■ **Material for this exercise**:

━━━━━━━━━━

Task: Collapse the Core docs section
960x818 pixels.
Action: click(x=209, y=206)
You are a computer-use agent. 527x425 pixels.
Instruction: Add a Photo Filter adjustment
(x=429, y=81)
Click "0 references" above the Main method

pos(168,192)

━━━━━━━━━━

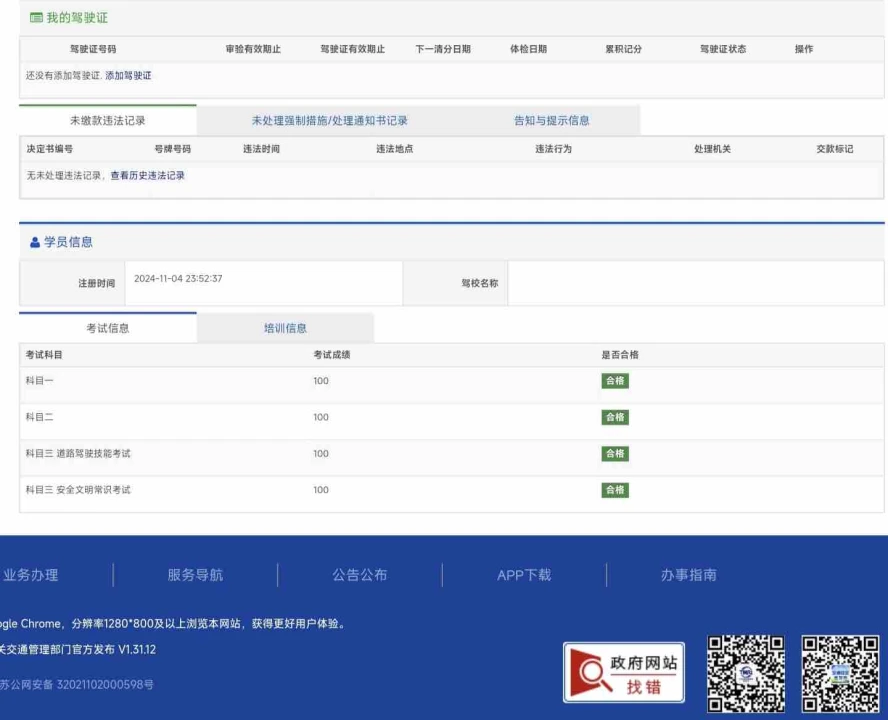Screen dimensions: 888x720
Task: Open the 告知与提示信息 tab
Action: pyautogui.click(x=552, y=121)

━━━━━━━━━━

■ **Exercise details**:
Reproduce the entries from the line containing "You are a computer-use agent. 527x425 pixels." up to and including the line containing "pos(168,192)", swapping "Photo Filter" for "Color Balance" and leaving everything else unchanged.

■ **The reply**:
You are a computer-use agent. 527x425 pixels.
Instruction: Add a Color Balance adjustment
(x=429, y=81)
Click "0 references" above the Main method

pos(168,192)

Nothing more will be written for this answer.